Ian Wallace, the veteran Canadian-born children’s author and illustrator, begins his latest picture book in an unidentified American town. (Wallace now lives in Brookline, Massachusetts, a likely contender.) Young Brando is attempting to catch a cool breeze on a sweltering night by sleeping on the screened porch with his mother and father.

Shortly after Brando falls asleep, a ghostly cat that died in the War of 1812 sails over the wall from the nearby cemetery to take him on a fantastic flying adventure. Over the drowsy town they sail, a journey marked by such dreamlike touches as buildings turned to ice cream, melting in the evening’s heat. The pair go on to do somersaults around the rings of Saturn, finally landing in the Arctic on a melting southbound iceberg.

The journey serves two purposes: first, to entertain, and second, to provoke questions. The War of 1812 and the melting iceberg are peripheral, suggestive details within the story, rather than fully realized plot devices. Which is as it should be: given the limitations of the format, explaining a significant historical event or the effects of rising temperatures on icebergs would be unwieldy, if not impossible. Wallace’s clever teasers should inspire interest in further reading among children in the target age group, without disrupting the momentum of his story.

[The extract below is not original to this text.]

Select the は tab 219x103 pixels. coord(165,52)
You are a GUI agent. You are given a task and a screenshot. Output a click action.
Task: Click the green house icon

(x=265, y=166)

As with his previous books, Wallace’s choice of palette perfectly reflects the story: moody blues and greys, complete with grainy textures, give the reader a sense of being inside Brando’s dream. Even the candy-hued planets and prominently displayed American flags are muted. The text benefits from a lilting cadence and fun dialogue between Brando and the cat, making this latest effort from a beloved author as enjoyable to read as it is to look at, for adults and children alike.